Wishing You a Happy Juneteenth
On Thursday, June 17, Chancellor Kumble R. Subbaswamy sent an email wishing the campus community a happy Juneteenth holiday and acknowledging the work of Amilcar Shabazz, professor of history and Africana studies in the W. E. B. Du Bois Department of Afro-American Studies, in leading the effort to make Juneteenth a state holiday.
That email is as follows:
Dear Campus Community,
I wish you all a very happy Juneteenth this coming Saturday! This very special day, which has been celebrated as Freedom Day, Liberation Day or Emancipation Day in years past, commemorates June 19, 1865, the day when the enslaved Africans and African Americans held in Galveston, Texas learned of their freedom, more than two years after President Abraham Lincoln issued the Emancipation Proclamation.
This year’s celebration is made even more special because later today President Biden is expected to sign legislation making Juneteenth a federal holiday. It is also the first time Juneteenth will be recognized as a state holiday here in Massachusetts.
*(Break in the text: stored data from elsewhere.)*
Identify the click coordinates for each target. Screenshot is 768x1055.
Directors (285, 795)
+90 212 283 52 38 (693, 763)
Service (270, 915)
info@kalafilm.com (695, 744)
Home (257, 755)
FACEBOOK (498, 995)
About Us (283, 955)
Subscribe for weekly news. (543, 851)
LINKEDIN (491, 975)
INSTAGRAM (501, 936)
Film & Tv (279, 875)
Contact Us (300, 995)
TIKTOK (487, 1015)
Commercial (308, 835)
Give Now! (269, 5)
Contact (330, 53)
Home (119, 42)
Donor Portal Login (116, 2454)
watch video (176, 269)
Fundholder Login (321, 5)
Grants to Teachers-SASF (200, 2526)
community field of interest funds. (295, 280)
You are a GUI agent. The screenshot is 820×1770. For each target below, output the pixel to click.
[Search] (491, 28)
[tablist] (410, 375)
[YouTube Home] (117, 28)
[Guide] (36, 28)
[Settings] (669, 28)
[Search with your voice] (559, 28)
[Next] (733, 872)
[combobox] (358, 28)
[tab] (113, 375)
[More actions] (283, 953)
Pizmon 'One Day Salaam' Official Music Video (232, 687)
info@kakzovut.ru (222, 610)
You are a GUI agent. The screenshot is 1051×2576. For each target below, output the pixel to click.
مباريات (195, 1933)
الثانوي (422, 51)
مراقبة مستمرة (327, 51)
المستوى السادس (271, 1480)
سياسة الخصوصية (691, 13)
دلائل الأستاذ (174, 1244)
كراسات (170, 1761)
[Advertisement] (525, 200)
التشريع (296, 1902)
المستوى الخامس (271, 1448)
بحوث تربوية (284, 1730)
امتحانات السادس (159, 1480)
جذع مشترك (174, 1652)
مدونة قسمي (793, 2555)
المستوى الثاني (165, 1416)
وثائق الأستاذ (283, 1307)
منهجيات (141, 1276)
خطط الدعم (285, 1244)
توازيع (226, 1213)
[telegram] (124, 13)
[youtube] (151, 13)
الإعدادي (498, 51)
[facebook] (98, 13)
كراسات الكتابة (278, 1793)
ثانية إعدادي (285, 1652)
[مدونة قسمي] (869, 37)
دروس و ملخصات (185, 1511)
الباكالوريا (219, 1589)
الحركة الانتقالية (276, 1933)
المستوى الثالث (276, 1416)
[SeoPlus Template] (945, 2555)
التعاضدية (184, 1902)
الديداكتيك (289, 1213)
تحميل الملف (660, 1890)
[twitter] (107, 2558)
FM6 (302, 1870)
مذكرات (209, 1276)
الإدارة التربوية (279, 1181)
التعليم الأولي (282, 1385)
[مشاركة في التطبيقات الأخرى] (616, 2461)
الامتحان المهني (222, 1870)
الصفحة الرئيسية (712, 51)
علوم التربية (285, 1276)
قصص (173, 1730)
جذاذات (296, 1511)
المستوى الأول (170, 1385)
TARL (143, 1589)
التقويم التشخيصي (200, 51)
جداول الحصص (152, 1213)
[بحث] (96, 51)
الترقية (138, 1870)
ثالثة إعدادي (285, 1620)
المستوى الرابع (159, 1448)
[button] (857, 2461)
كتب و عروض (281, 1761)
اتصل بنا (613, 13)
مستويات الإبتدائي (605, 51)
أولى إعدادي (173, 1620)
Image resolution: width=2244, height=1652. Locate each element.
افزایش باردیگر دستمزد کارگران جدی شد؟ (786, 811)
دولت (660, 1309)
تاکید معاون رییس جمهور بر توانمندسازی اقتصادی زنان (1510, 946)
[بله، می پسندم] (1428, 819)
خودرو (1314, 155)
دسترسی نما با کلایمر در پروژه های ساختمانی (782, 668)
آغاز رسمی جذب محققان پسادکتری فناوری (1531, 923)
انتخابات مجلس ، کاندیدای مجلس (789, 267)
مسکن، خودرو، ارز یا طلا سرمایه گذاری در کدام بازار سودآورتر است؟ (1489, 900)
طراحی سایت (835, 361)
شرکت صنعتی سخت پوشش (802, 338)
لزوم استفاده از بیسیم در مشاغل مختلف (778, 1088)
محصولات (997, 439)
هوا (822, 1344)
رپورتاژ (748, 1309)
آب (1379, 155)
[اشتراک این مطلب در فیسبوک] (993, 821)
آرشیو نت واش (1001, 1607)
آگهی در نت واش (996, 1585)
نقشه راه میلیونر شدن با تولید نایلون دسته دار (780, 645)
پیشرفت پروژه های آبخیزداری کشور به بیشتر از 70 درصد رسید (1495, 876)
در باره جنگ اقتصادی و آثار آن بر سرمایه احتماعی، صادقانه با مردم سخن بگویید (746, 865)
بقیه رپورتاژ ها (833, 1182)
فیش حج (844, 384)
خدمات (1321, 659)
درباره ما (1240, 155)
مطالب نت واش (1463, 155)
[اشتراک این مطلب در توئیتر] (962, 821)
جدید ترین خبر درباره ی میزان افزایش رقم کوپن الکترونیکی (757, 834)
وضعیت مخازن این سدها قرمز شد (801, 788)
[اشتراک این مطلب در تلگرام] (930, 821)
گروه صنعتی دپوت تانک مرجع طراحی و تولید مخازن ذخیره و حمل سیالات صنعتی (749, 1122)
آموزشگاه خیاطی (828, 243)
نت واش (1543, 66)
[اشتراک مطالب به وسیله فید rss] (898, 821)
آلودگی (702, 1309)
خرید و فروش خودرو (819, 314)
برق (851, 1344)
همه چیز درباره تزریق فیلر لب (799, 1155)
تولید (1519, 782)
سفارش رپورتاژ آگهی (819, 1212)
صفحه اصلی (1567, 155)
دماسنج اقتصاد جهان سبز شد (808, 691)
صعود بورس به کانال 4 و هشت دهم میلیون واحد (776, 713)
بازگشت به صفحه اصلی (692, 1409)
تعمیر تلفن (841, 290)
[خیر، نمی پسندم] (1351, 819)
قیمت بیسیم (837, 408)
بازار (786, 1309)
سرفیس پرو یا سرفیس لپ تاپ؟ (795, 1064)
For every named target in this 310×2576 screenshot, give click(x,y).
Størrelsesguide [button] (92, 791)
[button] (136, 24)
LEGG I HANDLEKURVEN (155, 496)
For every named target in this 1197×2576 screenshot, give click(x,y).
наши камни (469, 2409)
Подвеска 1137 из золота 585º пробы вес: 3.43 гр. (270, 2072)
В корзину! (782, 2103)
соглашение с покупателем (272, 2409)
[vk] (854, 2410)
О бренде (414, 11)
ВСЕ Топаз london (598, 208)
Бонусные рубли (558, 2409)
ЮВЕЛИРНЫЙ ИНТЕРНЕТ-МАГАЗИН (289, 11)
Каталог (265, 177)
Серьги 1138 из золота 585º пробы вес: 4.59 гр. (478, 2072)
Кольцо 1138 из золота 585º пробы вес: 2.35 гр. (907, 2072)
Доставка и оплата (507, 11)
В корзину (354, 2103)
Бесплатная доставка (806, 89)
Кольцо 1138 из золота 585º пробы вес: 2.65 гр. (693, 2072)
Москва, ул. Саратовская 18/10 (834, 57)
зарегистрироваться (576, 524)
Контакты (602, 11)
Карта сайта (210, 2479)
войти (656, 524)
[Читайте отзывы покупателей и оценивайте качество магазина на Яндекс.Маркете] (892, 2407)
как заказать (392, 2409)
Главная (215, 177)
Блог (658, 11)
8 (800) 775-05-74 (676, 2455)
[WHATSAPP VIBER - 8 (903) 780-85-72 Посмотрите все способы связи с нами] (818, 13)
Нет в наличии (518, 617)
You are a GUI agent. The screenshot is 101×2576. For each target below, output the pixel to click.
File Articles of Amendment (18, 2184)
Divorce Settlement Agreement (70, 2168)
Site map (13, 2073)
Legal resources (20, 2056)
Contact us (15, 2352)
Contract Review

Our own Amilcar Shabazz, professor of history and Africana studies in the W. E. B. DuBois Department of Afro-American Studies, led the effort to make Juneteenth a state holiday, and State Representative Bud Williams of Springfield, a UMass Amherst alumnus, introduced the legislation, signed by Governor Charlie Baker, that made it official.
Juneteenth, which commemorates the end of chattel slavery in the United States and celebrates the hard-won freedom of African Americans, is a milestone in our country’s long journey toward equity and justice, but it is also a reminder of how much farther we have to go. From the time of our nation’s founding, with the inspiring words of the Declaration of Independence to the Constitution and the Bill of Rights, realizing the inalienable rights of African Americans has been elusive.
Today, confronted with stark inequities in the criminal justice system, educational and economic injustice, and concerted efforts in many states to restrict voting, I am hopeful that the recognition of Juneteenth, raises awareness of the work we must all do to create a more perfect union and reinforces within us all the essential truth that Black Lives Matter.
As we embark upon this long holiday weekend, I hope you will all treasure your time with friends and family, and on Saturday, June 19 you will reflect on the significance of this momentous day. Happy Juneteenth!